Caution:Since the cable used for these projects is not waterproof, it is important to take some safety precautions. First, you will want to make sure that you do not expose the cables to moisture or direct water contact. This can lead to rusting, which can shorten the life of your cable or its connectors. If you are using older coaxial cables or cables with questionable quality, it might be a good idea to wrap them in shrink tubing in order to prevent water leaks and improve their longevity. Also, remove any unwanted rubber jackets found on your cables before you begin working on them. Finally, it is very important to perform a continuity test on your cables before you begin working with them. Any unexpected cuts in the cable can cause poor performance from your antenna system

Wrapping up

Some people have remarked that their radios sound better when they don’t use the external antenna. That may be true, but the external antenna has a reason for being there, and that is for taking signals from low-strength transmitters and boosting them to a level where the radio can receive them.
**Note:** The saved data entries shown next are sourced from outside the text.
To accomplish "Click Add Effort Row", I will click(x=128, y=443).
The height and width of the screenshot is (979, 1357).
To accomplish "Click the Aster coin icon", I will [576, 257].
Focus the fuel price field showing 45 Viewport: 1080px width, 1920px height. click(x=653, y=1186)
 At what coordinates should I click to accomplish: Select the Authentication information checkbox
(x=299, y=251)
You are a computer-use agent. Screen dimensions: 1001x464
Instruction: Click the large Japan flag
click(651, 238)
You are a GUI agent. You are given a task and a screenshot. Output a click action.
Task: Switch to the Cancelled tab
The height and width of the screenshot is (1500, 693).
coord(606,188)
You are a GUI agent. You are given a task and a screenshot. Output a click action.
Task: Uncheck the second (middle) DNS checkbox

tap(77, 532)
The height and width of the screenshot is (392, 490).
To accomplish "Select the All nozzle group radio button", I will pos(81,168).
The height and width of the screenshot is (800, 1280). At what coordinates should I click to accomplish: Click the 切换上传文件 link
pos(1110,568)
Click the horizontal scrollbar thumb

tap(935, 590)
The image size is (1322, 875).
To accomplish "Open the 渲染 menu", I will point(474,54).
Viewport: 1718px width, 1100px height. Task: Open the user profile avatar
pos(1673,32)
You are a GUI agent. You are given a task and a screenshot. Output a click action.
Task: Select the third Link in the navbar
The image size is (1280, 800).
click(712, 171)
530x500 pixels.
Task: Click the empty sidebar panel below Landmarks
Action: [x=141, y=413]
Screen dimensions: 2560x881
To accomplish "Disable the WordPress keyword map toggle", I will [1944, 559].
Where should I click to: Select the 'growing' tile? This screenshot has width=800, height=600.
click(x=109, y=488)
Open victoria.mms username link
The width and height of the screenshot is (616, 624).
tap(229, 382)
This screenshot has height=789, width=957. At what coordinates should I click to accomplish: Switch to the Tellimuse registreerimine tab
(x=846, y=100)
In some cases, especially when compared to an older radio model, an external antenna can boost a radio’s reception so much that nearby stations are overwhelmed to the point of causing distortion in the transmission.

So, when using your handheld radio with an external antenna, always remember that this antenna is there for a reason. Granted, there may be times when you can do without it – and you might even notice some reception improvement if you do – but the best bet is to leave it in place and use it to its fullest possibility.